Prospective patients largely measure the surgical skill and ability of a plastic surgeon by reputation and prior successful cosmetic results. For that reason, plastic surgeons routinely take and disseminate "before and after" pictures of their patients for commercial advertising and marketing purposes. A lawsuit alleging damages arising from the potentially improper use of such pictures can be costly, both to a physician's bottom line and reputation.

On June 13, 2013, a New York plastic surgeon, his medical practice, and the practice's website developer were named as defendants in a lawsuit by a former patient seeking approximately $18 million in damages stemming from allegations of unlawful dissemination of such photographs. The suit alleged, among other things, violations of the patient's: (i) right to privacy and confidentiality; (ii) civil rights; and (iii) rights under the Health Insurance Portability and Accountability Act (HIPPA). The suit further claimed that the physician and the practice were unjustly enriched by the use of the patient's photographs in its advertising.

What many physicians may not know, is that most standard commercial general liability (CGL) insurance policies provide coverage for this type of "advertising injury" or "personal injury" liability, and courts typically interpret that coverage broadly in favor of policyholders.

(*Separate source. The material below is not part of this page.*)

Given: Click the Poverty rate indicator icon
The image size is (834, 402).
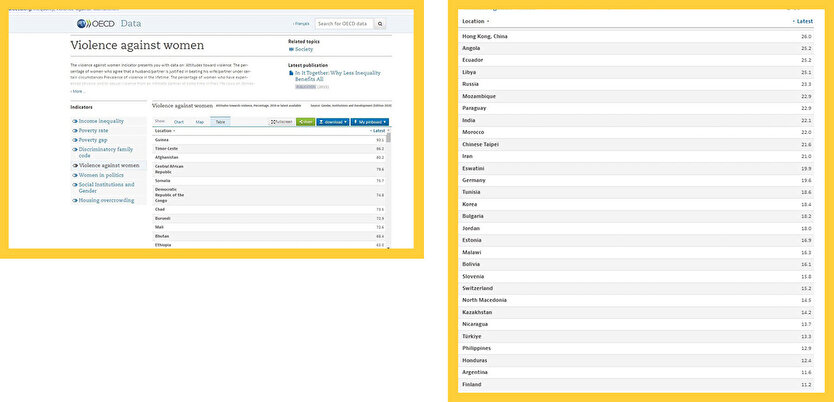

The "Basics" of CGL Coverage

CGL policies are third-party policies, meaning they provide coverage to the policyholder for losses in connection with alleged harm to a third party caused by the policyholder. An insurer typically has two duties under a CGL policy: (i) to defend its policyholder by paying the expenses incurred in the investigation and defense of an underlying lawsuit; and (ii) to indemnify its policyholder by paying those amounts that the policyholder becomes legally obligated to pay (by way of settlement or judgment). The coverage included in most CGL policies is for "bodily injury", "property damage", "personal injury," and "advertising injury." "Personal and advertising injury" coverage typically obligates insurers to defend and indemnify their policyholders against claims alleging injury arising out of specified "offenses." These offenses usually include the "[o]ral or written publication, in any manner, of material that slanders or libels a person" or that "violates a person's right of privacy."

The duty to defend is far more broad than the duty to indemnify. The insurer is required to provide a defense based upon the mere potential for coverage, even where the allegations are later proven to be false. In addition, if one cause of action in a complaint triggers the duty to defend, the insurer must defend the entire suit. The insurer's obligation to defend its policyholder is not based on the precise and narrow words pled in the underlying complaint against the policyholder – rather the insurer's obligation to provide a defense is derived from the nature of those underlying allegations. Thus, when an uncertainty arises in connection with a factual, legal or policy interpretation, the duty to defend is triggered until such time that the uncertainty is resolved.

Coverage For Allegedly Improper Publication of Patient Photographs

This issue has not been widely litigated. However, the courts that have addressed this issue have ruled in favor of coverage. For example, a Pennsylvania court considered a complaint in which a patient alleged an invasion of privacy and breach of a confidential relationship stemming from her physician's use of her image in a published newspaper advertisement without permission.1 The court held that the physician's insurer had a duty to defend that suit, holding that "[i]t cannot be disputed that invasion of privacy is the type of injury covered by the policy" where the policy defines "personal injury" to include "invasion of privacy."

Conclusion

The expansive reading of the "personal injury" and "advertising injury" provisions of liability policies by courts across the country, together with an insurers broad duty to defend, provides a level of protection to doctors and medical practices prone to claims for damages stemming from the allegedly improper publication of patient photographs. Critical to any such claim for coverage will be the circumstances that surround the policyholder's particular situation. In the event that a policyholder is served with a lawsuit alleging misuse or improper publication of patient information or photographs (or where a policyholder becomes aware of the potential for such a claim), do not delay in seeking coverage. As with all insurance claims, the legal advice that you receive before and after the loss, and when submitting your claim can have a significant impact on whether and when your claim is paid.

Footnote

1 Kakkadasm R. Sampathacar, M.D. v. The Sun Insurance Company, No. 3966, 1992 WL 1071457 (Pa. Com. Pl. July 21, 1992).

The content of this article is intended to provide a general guide to the subject matter. Specialist advice should be sought about your specific circumstances.